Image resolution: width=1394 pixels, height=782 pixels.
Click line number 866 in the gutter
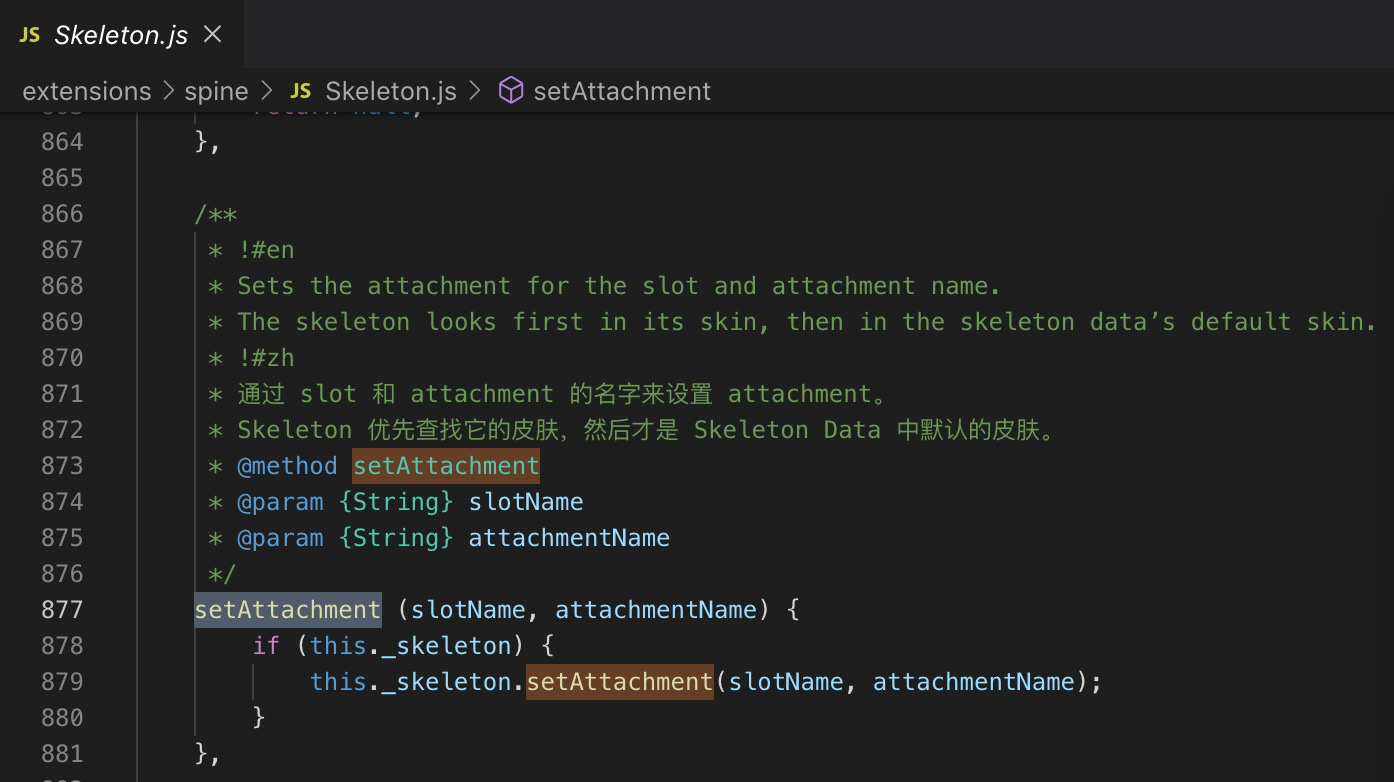click(62, 214)
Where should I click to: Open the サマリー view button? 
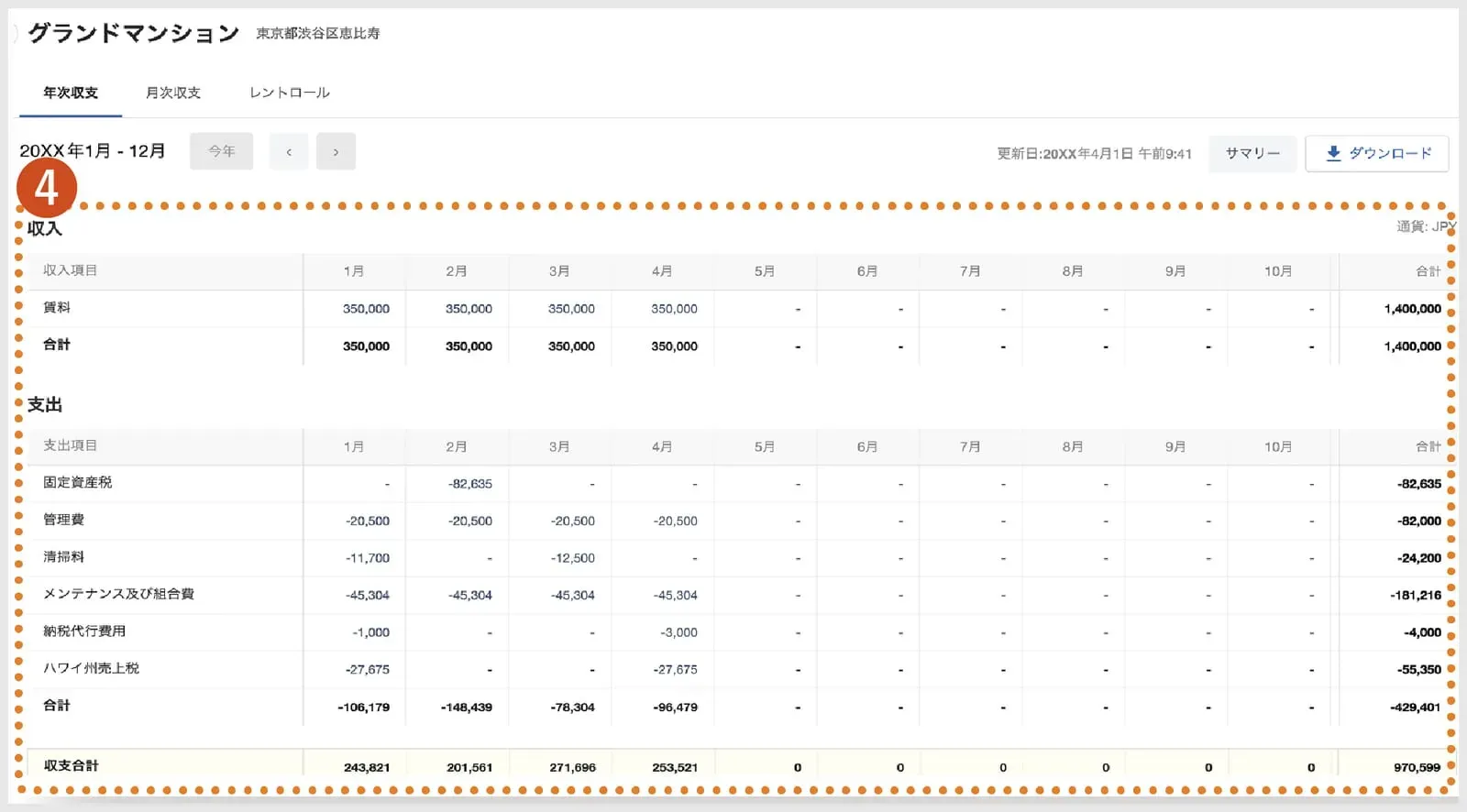pos(1252,153)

——————————

- _EXERCISE INSTRUCTIONS_: Set the listing down again exactly, skipping each picture.

- _SOLUTION TO THE PROBLEM_:
Image resolution: width=1394 pixels, height=782 pixels.
Click line number 866 in the gutter
click(62, 214)
Where should I click to: Open the サマリー view button? 
pos(1252,153)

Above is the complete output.